## WHAT YOU ARE ASKED TO DO
Retype the news article about the Pakistani woman who was set on fire, from "A Christian Pakistani" to "convert to Islam.", with no changes.

Christian Woman Burned Over 50% of Her Body in Pakistan After Refusing Marriage Proposal


A Christian Pakistani woman was set on fire and nearly burned to death in Punjab province after she refused to marry her former boyfriend. The crime took place just weeks after another Christian woman was abducted, forced to marry a Muslim man and convert to Islam.

As the mistreatment of women and religious minorities in Pakistan continue to be the biggest human rights concern in the nation, AFP reported last week that 20-year-old Sonia Bibi was nearly
burned to death by her disgruntled ex-boyfriend, Latif Ahmed, in the town of Multan.

After Ahmed asked Bibi to marry him and she refused his proposal, Ahmed covered Bibi with gasoline and set her ablaze. After being taken to Nishtar hospital in Multan, a doctor told AFP that 45 to 50 percent of Bibi's body was covered in burns. Despite having half of her body severely burned, Bibi is expected to survive.

While recovering in her hospital bed, Bibi recalled to local police officials that it was her ex-boyfriend, Ahmed, who set her on fire after she rejected his marriage proposal.

Local police representative Jamshid Hayat told AFP that Ahmed has since been taken into police custody and a preliminary investigation has been launched.

"Police arrested the man after recording the statement of Sonia Bibi in the presence of her parents," Hayat said. "The girl told us that she was in love with Latif, whom she accused of dousing her in gasoline and setting her alight."

Another police officer named Mukhtar Cheema countered that claim and said Bibi told him she rejected Ahmed's proposal because she was no longer in love with him.

As violence against women in Pakistan who refuse a man's proposal is all too common, Nabila Bibi, a Christian woman who was set to marry her Christian fiancé, Sajid Masih, in November, was kidnapped by a Muslim man named Allah Rakha earlier in October in the Changa Manga area of the Punjab province.

After Bibi's abduction, Masih, her father, Bashir Masih, and other family members searched for her and later filed a missing person's report at the Changa Manga police station.

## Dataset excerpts

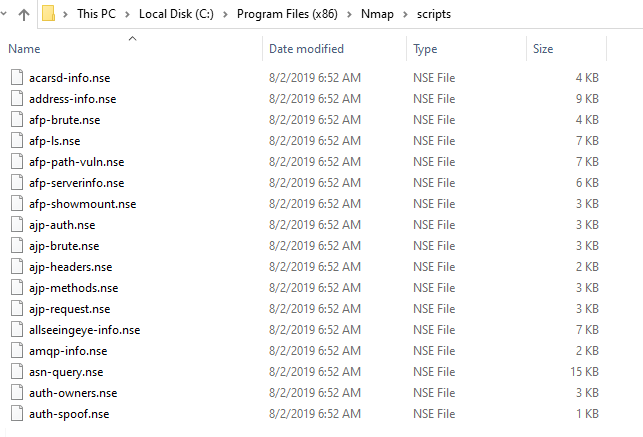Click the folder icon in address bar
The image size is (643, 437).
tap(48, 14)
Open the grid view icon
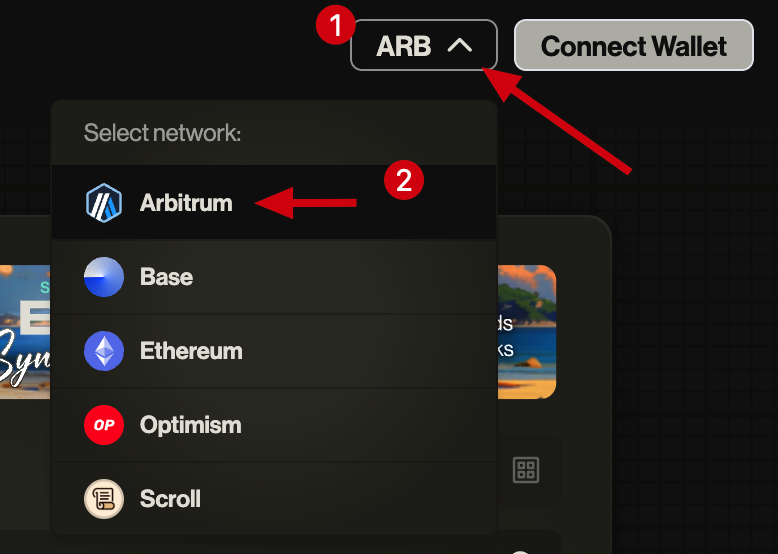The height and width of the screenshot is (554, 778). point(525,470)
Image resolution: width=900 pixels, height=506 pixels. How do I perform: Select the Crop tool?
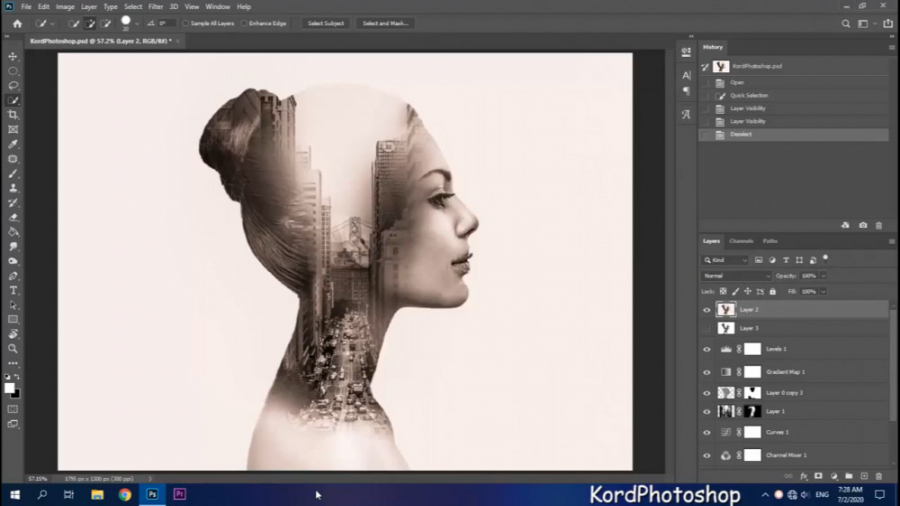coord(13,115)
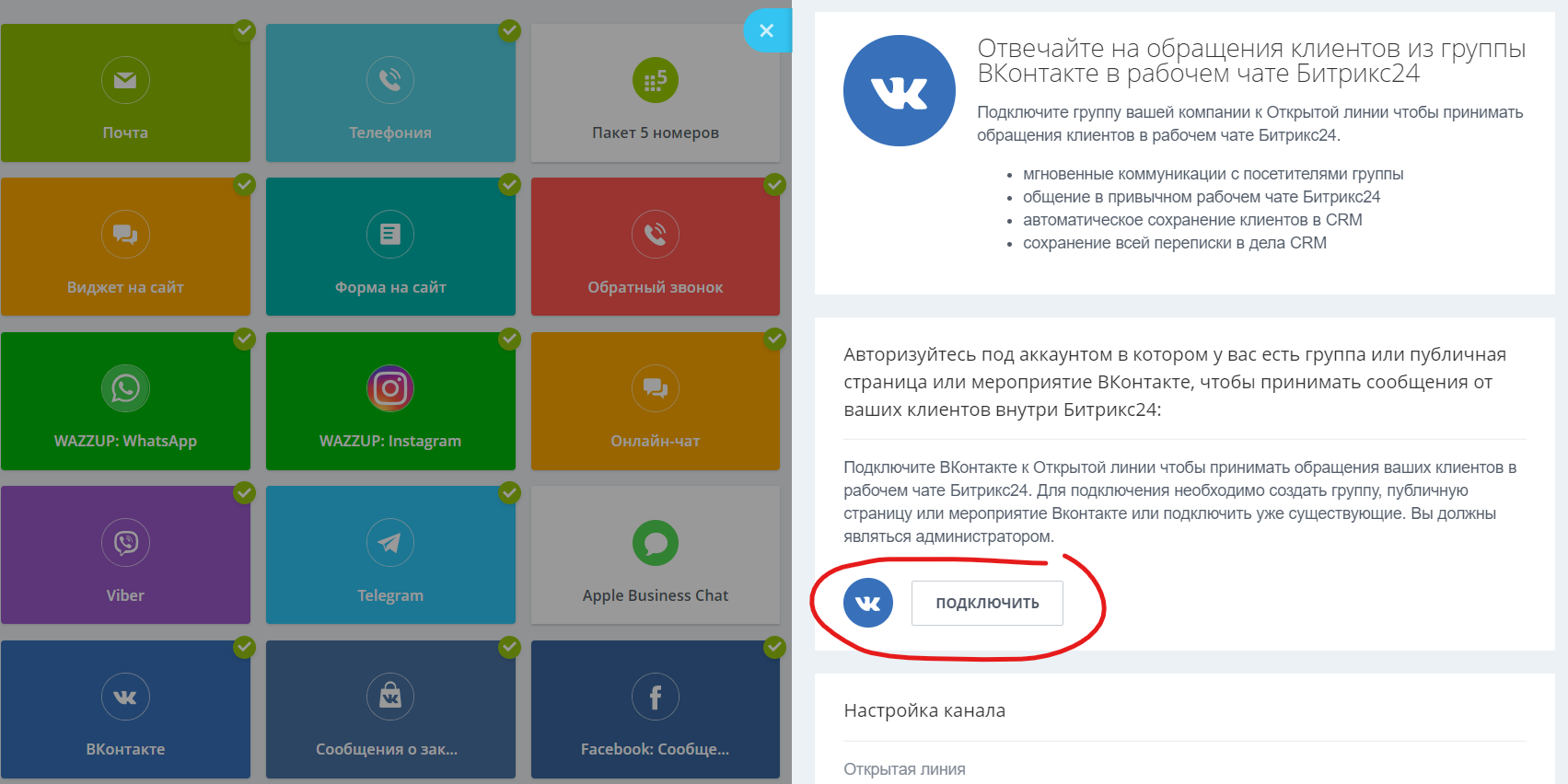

## RESULT
A Christian Pakistani woman was set on fire and nearly burned to death in Punjab province after she refused to marry her former boyfriend. The crime took place just weeks after another Christian woman was abducted, forced to marry a Muslim man and convert to Islam.